第454回 < 金利上昇がプライベートアセット市場にどのように作用するか >

欧米のPEファンドの投資に関して、投資回収期間が延びているという話をよく耳にしますが、レバレッジを多用するバイアウトファンドの金利上昇期における行動様式を考えれば至極当然の状況に思われます。本コラムでは、具体的な数値を見ながら米国を中心とした金利とバイアウトファンドの関係を整理し、今後の日本における状況についても推論してみたいと思います。

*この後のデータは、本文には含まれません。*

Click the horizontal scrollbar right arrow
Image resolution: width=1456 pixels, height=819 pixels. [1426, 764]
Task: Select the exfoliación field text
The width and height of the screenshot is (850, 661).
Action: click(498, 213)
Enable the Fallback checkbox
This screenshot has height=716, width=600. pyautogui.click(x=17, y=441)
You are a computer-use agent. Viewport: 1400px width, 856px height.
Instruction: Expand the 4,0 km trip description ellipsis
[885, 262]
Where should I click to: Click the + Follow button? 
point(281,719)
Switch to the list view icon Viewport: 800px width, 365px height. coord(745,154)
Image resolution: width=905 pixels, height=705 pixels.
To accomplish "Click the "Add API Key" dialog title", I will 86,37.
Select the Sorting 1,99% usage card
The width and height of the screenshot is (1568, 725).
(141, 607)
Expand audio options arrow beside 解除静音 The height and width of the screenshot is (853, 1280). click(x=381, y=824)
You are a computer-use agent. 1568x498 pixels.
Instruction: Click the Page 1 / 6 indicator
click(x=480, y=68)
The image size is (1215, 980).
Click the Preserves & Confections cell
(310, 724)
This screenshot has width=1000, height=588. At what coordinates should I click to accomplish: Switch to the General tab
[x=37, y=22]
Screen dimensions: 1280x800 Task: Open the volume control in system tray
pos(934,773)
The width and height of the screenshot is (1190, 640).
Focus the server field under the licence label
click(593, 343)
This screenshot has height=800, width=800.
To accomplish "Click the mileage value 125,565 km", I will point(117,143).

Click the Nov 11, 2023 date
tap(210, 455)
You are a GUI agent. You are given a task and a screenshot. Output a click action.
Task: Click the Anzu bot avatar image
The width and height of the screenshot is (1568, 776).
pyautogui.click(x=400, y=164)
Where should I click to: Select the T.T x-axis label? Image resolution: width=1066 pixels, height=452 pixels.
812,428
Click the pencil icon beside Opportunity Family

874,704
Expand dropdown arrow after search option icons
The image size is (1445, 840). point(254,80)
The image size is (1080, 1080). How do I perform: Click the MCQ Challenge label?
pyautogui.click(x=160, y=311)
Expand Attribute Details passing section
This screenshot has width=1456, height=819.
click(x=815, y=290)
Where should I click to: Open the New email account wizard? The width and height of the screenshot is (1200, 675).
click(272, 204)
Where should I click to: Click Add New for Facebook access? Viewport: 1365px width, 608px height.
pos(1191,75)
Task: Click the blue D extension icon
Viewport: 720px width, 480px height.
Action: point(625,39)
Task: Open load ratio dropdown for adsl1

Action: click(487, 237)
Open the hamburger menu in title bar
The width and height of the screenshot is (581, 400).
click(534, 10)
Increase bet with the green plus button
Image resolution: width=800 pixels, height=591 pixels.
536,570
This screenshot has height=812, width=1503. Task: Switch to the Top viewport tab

2022年3月から2023年7月にかけて米国FRBが実施した525bpという1980年代以来最大の利上げは、バイアウトの資金調達コストを急上昇させ、取引件数の急減をもたらしました。具体的には、グローバルにおける2023年のバイアウト投資額が2022年比37%減の4,380億ドルにまで落ち込み、2016年以来最低水準となりました※1。 リターン面では、2022年〜2025年Q3のMSCI米国PEインデックスの年率リターンは5.8%にとどまり、同期間のS&P500の11.6%を大幅に下回る結果となりました。
機関投資家のPE投資の回収も過去に比べて大幅に遅延しています。ファンドの純資産に対する分配金の比率は、2021年のピーク時に29%あったものが、2024年には11%まで低下しました※1。Exitの遅れと分配金の遅れは当然ながら連動しており、投資先の平均保有期間は2005年以来最長となる約7年まで伸びています。
一方、日本のバイアウトファンドについては異なる光景が見えます。世界の機関投資家からの信頼は高リターン実績によって支えられ、日本特化型ファンドの調達額は2023年に前年比倍増し、その傾向は継続しています。Carlyleは2024年に4,300億円規模の第5号日本特化ファンドをクローズし、日本のバイアウト戦略として史上最大の調達額を記録しました。日本のバイアウトファンド(2010〜2023年ビンテージ)の中央値DPIは2024年1月時点で1.01倍に達しており、他国のバイアウトファンドと比較して際立って高い水準です。4年連続でPEディール総額は3兆円を超え、2024年には3.1兆円に達しました。特に低水準にある金利がLBOの資金調達コストを抑制していることも、こうした好調なディール環境を支える一因です。また日本のPE投資はGDP比でまだわずか0.4%にとどまり、米国の1.3%、欧州の1.9%と比べ成長余地が大きいことも、世界の機関投資家を惹きつける要因となっています。
では、日銀の政策金利引き上げは今後の国内PE投資にどのような影響を与えるでしょうか。まず企業価値評価への間接効果として、金利上昇が割引率の上昇をもたらすことで、Exit時の売却価額が低下しリターンが悪化することが想定されます。次に資金調達コストへの直接効果として、典型的なバイアウト案件ではローンの比率を40〜60%程度とすることが一般的であり、金利が1%上昇すると案件の資本コストは0.4〜0.6%程度上昇し、5年間の保有期間中のIRRを2〜3%引き下げる効果があると考えられます。
もっとも、日本においては潜在的な事業承継案件が数多く存在すること、継続的なコーポレートガバナンス改革によりカーブアウトや非公開化が進んでいること、非効率な事業のDX化による利益率改善余地が大きいことなどの構造的優位性が、金利上昇の影響を一定程度緩衝すると考えられます。しかし政策金利が2%を超えるような局面では、こうした耐性にも限界が生じ、バイアウトファンドのリターンへの下押し圧力は無視できないものとなる可能性があります。金利上昇が構造的にバイアウトファンドのリターンの低下要因となることは十分に認識しておく必要があると考えています。